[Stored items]
########

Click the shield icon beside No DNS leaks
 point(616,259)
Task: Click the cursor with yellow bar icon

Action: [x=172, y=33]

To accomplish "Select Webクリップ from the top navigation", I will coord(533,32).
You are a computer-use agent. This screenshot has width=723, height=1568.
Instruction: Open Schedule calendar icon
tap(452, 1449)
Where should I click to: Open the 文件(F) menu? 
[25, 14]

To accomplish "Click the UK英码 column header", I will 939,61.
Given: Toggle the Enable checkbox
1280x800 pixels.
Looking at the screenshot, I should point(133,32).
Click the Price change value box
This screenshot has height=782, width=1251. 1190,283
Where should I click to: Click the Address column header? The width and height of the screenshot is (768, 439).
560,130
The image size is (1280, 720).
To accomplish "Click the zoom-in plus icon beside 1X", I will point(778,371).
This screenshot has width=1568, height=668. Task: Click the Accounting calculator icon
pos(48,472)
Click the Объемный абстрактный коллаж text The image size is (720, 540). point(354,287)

########

Every entry above must be returned word for word.

◆ **RESPONSE BOX**
Click the shield icon beside No DNS leaks
 point(616,259)
Task: Click the cursor with yellow bar icon

Action: [x=172, y=33]

To accomplish "Select Webクリップ from the top navigation", I will coord(533,32).
You are a computer-use agent. This screenshot has width=723, height=1568.
Instruction: Open Schedule calendar icon
tap(452, 1449)
Where should I click to: Open the 文件(F) menu? 
[25, 14]

To accomplish "Click the UK英码 column header", I will 939,61.
Given: Toggle the Enable checkbox
1280x800 pixels.
Looking at the screenshot, I should point(133,32).
Click the Price change value box
This screenshot has height=782, width=1251. 1190,283
Where should I click to: Click the Address column header? The width and height of the screenshot is (768, 439).
560,130
The image size is (1280, 720).
To accomplish "Click the zoom-in plus icon beside 1X", I will point(778,371).
This screenshot has width=1568, height=668. Task: Click the Accounting calculator icon
pos(48,472)
Click the Объемный абстрактный коллаж text The image size is (720, 540). point(354,287)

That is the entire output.